Quer dizer, se lermos, isoladamente, os editoriais da Folha e do Estadão – salvo algumas boas exceções –, a Veja, Demétrio Magnoli, Reinaldo Azevedo, Diogo Mainardi, Rodrigo Constantino, etc., etc., etc., temos, claro, uma boa idéia da pobreza intelectual e moral de uma parte da imprensa brasileira. Mas, agora, depois de ter assistido àquele vídeo, tenho uma noção mais clara do tipo de narrativa sórdida que estava sendo montada na minha cara, dia após dia, sem que eu me desse conta de qual é a imagem do país que o público consumidor desses meios tem na cabeça.
E o que mais me incomoda, e me amedronta, é exatamente isso: sou um leitor relativamente assíduo daquela récua de intelectuais, mas não tinha a mínima noção do estrago que estava sendo feito.
Um exemplo que, noutro contexto, me passaria somente como mais uma dessas besteira, é o último post de Rodrigo Constantino, um economista liberal cujo blogue é acessado por mais de 60 mil pessoas por mês.

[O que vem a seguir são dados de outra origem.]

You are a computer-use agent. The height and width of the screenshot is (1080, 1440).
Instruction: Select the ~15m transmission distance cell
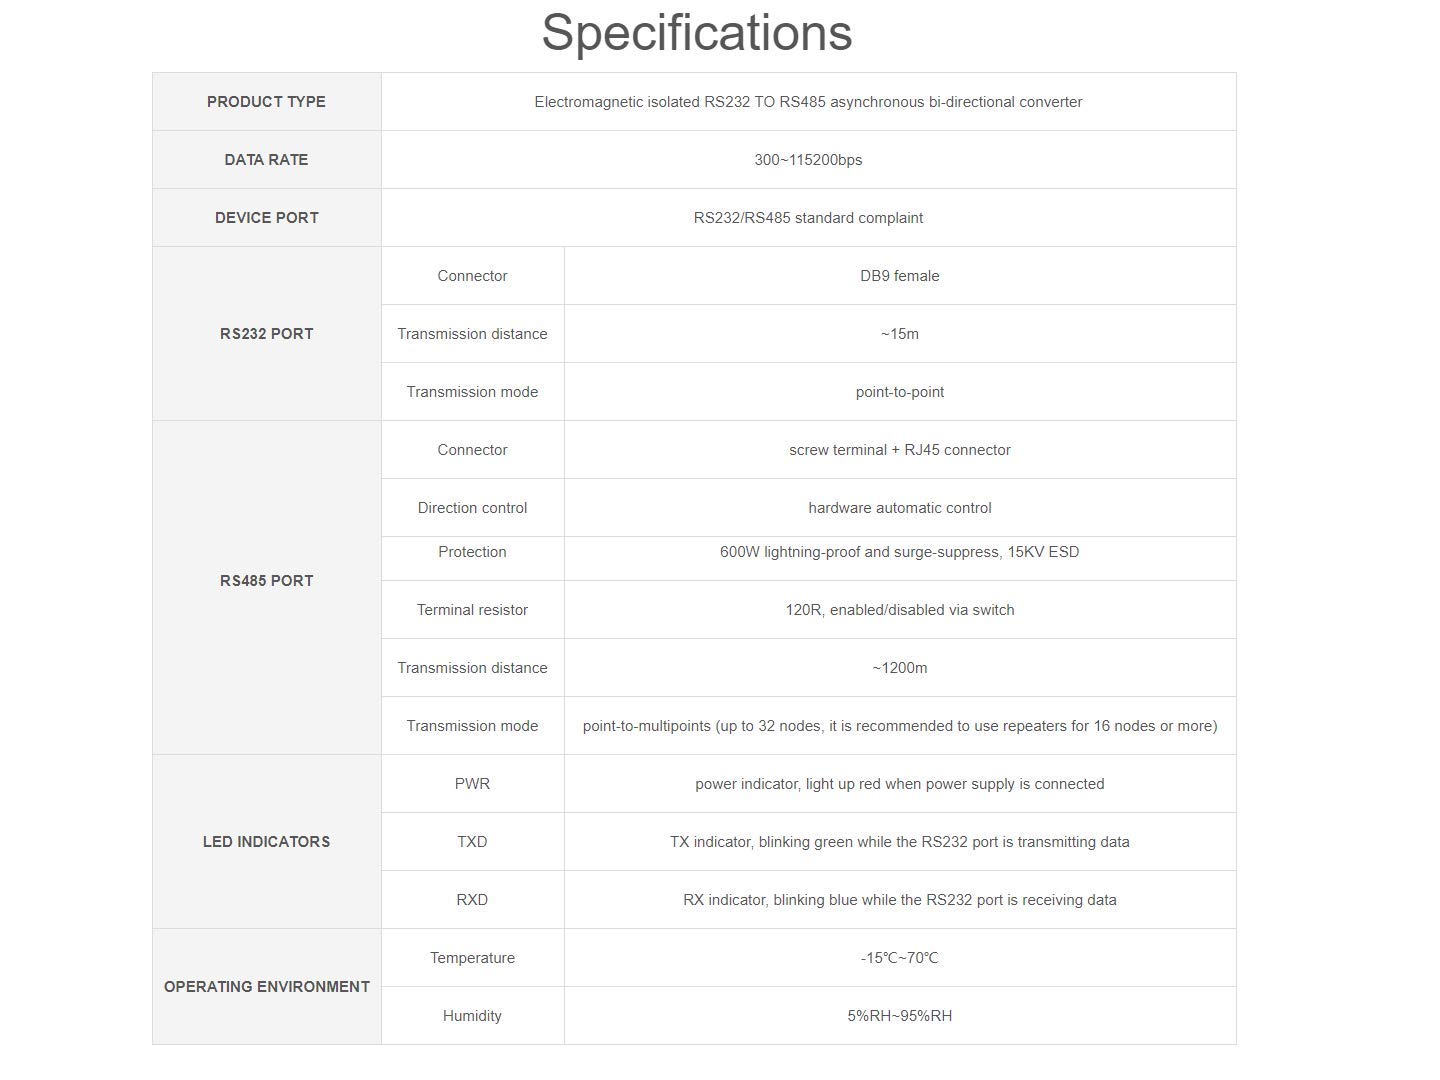[900, 334]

Pois bem, lá ele narra um debate de que participou na PUC-RJ, convidado que foi pela juventude do DEM-PSDB para defender a candidatura de Serra. (Um candidato de quem ele não é muito fã, porque é de esquerda demais para ele!) Segundo a Folha, seu discurso agressivo, que nada mais é do que uma coleção de idiotices – a democracia brasileira corre perigo, pois, para Lula, a Venezuela é o modelo a ser seguido; Serra representa a defesa das liberdades individuais; o MST é uma “favela rural”, etc. –, conquistou a maioria dos jovens estudantes. A conseqüência a gente percebe no depoimento solipsista que Karynna Fracosi, uma estudante de Administração da PUC-RJ, dá à Folha: “Não sei que popularidade é essa que eles dizem que o Lula tem. Eles chegaram aqui, num lugar de pessoas esclarecidas, e viram que a maioria não está com eles”.
Talvez seja simplesmente paranóia, mas o problema é que o que antes seria simplesmente risível ganha uma nova dimensão depois de ver aquele vídeo: esse tipo de discurso, que deslegitima um governo democraticamente eleito, acaba por criar a sensação de que o Estado foi assaltado por uma horda de metalúrgicos barbados e suas marionetes. Assim, se um dos pilares da democracia liberal – na verdade, seu ponto de origem – está na noção de que, e aqui cito um cara que gosto muito de ler, Vladimir Safatle, “toda ação contra o Estado ilegal é uma ação legal”, estamos a um passo de que isto e isto sejam vistos apenas como a reação necessária da parcela “esclarecida” da sociedade contra a ditadura dos petralhas.
E depois ainda tem idiota me dizendo que Lula é o culpado pelo clima tenso dessas eleições.